Looks great, thanks for sharing!
Tom


----------



## Kevin (Jul 31, 2012)

Lovin it. I can envision a Gaucho's _boleadoras_ from Argentina in there, some _shrunken heads_ from Peru, and maybe a creepy looking _abelam yam mask_ from Papua New Guinea. Heck if y'all have any missionaries in the Saint Marys Georgia region they might bring back some _couger cones_ and toss in there.


----------



## Mizer (Jul 31, 2012)

Kevin said:


> Lovin it. I can envision a Gaucho's _boleadoras_ from Argentina in there, some _shrunken heads_ from Peru, and maybe a creepy looking _abelam yam mask_ from Papua New Guinea. Heck if y'all have any missionaries in the Saint Marys Georgia region they might bring back some _couger cones_ and toss in there.


There will defiantly be some unique items as well as dangerous (spear from Africa, head knocker from British Columbia) in there. That is why it is locked top and bottom, to keep curious boys from re-enacting tribal warfare in between sunday school and morning service (my son being one of them).


----------



## wade (Aug 1, 2012)

Beautiful. Is that White Ash? I like the natural color. Very nice of you to do that for your church too.


----------



## Mizer (Aug 1, 2012)

wade said:


> Beautiful. Is that White Ash? I like the natural color. Very nice of you to do that for your church too.

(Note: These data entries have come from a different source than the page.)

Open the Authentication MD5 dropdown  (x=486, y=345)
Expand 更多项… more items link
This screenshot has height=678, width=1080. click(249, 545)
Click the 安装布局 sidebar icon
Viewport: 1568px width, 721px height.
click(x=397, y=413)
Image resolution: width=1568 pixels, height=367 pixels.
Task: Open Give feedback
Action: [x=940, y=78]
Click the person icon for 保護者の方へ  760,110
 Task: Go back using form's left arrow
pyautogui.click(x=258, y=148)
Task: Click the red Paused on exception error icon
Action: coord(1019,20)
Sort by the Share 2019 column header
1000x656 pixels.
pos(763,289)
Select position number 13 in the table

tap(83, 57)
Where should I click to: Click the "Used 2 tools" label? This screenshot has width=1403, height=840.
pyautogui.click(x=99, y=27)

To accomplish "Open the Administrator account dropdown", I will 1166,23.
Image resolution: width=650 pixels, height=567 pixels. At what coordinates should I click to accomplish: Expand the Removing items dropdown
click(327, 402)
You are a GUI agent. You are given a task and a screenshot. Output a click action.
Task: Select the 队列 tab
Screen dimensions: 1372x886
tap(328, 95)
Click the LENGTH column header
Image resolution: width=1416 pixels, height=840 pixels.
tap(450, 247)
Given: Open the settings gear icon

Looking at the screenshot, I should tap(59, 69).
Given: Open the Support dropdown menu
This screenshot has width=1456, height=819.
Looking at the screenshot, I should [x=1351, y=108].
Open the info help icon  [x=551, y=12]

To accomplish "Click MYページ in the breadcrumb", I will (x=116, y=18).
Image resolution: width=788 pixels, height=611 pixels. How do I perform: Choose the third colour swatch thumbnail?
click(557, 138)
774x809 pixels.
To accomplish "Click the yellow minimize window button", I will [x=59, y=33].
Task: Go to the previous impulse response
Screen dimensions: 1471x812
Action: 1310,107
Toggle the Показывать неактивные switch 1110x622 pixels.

Actually it is Red Oak, I know the pic kind of washes out the color. The table next to it is also RO, you can see the affect of oxidation on it.


----------



## drycreek (Aug 3, 2012)

Beautiful work Mizer.


----------



## Kenbo (Aug 7, 2012)

That's beautiful. Very professional looking. Your church will love it I'm sure.


----------